São 7h e a noite já caiu sobre a cidade, mas, no apartamento onde vemos os dois homens em silêncio, faz-se uma escuridão mais profunda.

O mais velho, com seu ar arrogante, está em sua poltrona de leitura. Calado, olha para o chão, não esconde seu desprezo pelo outro. Já falou tudo o que queria falar, sem medir palavras e sem poupar esforços para ferir e humilhar o rapaz sentado no sofá, como se fosse uma visita, embora estejam casados há dois anos.

Faz tempo que a impaciência do mais velho não permite qualquer diálogo. Temperamento explosivo e imprevisível, pode se zangar por qualquer detalhe que não combine com seus gostos e preferências. Há muito tempo que resta ao mais jovem tentar agradar o outro, dono do apartamento e sempre senhor da situação.
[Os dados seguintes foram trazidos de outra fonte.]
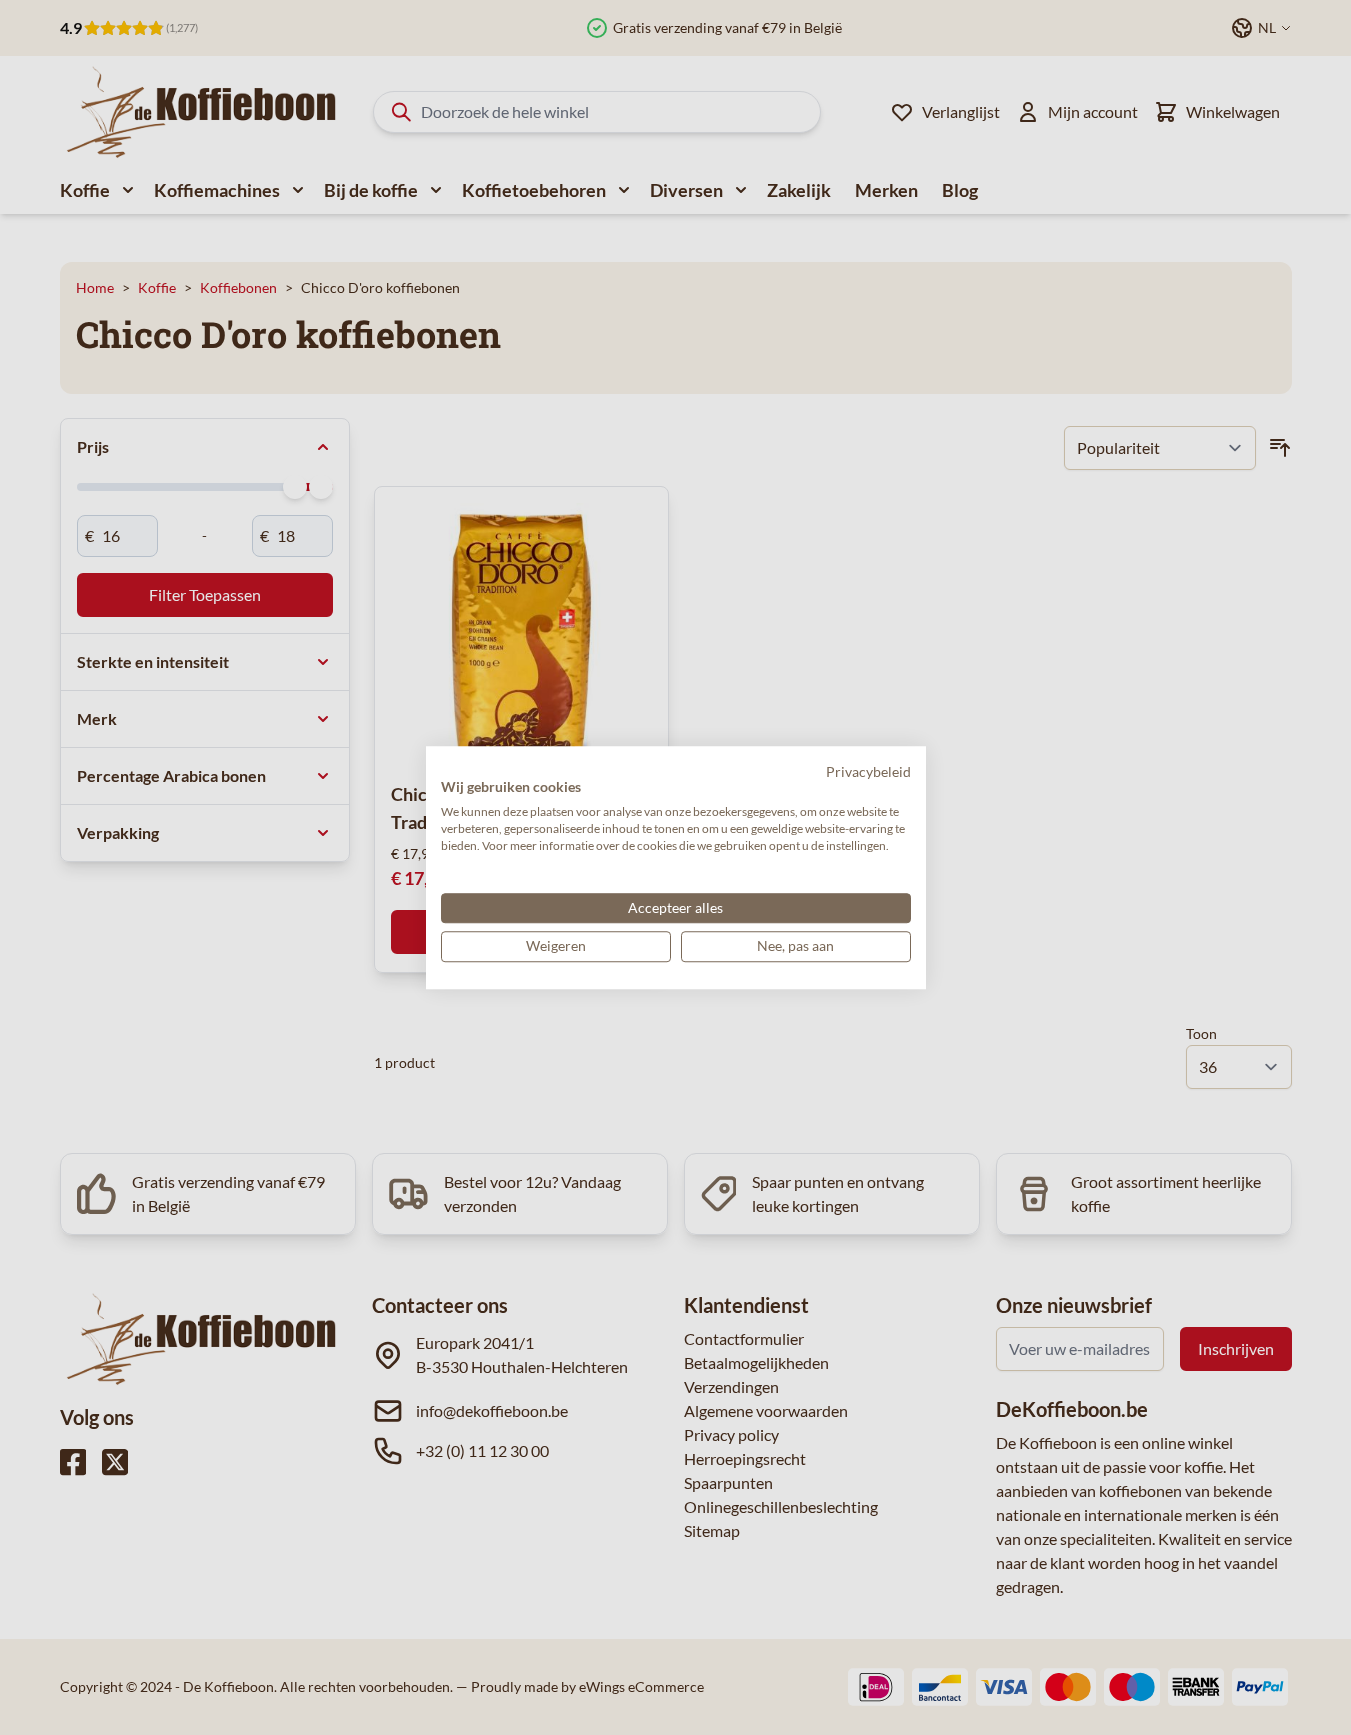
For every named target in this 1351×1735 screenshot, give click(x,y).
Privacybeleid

O motivo dessa nova briga é tão ridículo que não vale uma linha deste texto. Tão ridículo quanto a cena que acabou de ser montada pelo homem mais velho, enquanto o outro segura suas lágrimas até não poder mais. Erro fatal!

Não sabe que o outro alimenta-se de seu choro? Não sabe que o outro nutre-se de sua tentativa desesperada de ser “o rapaz ideal”? Não percebe que, quanto mais se abala, mais o outro se fortalece e se sente seguro dentro da relação?

Aliás, a insegurança é o que move o mais jovem – impulsiona-o a fazer sempre mais, impele-o a querer agradar o outro, enquanto, sem perceber, humilha-se e vai destruindo seu amor próprio. Em sua cabeça, comete o erro de se sentir eternamente em débito com o outro que o abrigou, que lhe proporcionou uma vida melhor e que lhe ensinou tanta coisa. Mas, espere aí: quando se conheceram, o mais jovem não era um mendigo, um sem-teto ou coisa parecida. Queria sair da casa dos pais, é certo!, mas tinha família, não era um qualquer no mundo.

No começo, tantas promessas, meu Deus! Café na cama, planos de uma vida feliz, sonhos de uma vida a dois! Pra tudo ir definhando com as horas e os dias de convivência intensa. O primeiro sinal foi o sexo; o segundo, a frieza com que o mais jovem foi sendo recebido nas suas mais simples alegrias e conquistas – um pequeno aumento de salário no trabalho, uma nota maior numa prova da faculdade, o telefonema de um amigo querido… tudo isso minado pela cara de mau humor do mais velho, sempre carrancudo, voltado para seus problemas, que, obviamente, eram maiores e mais importantes que o do rapaz.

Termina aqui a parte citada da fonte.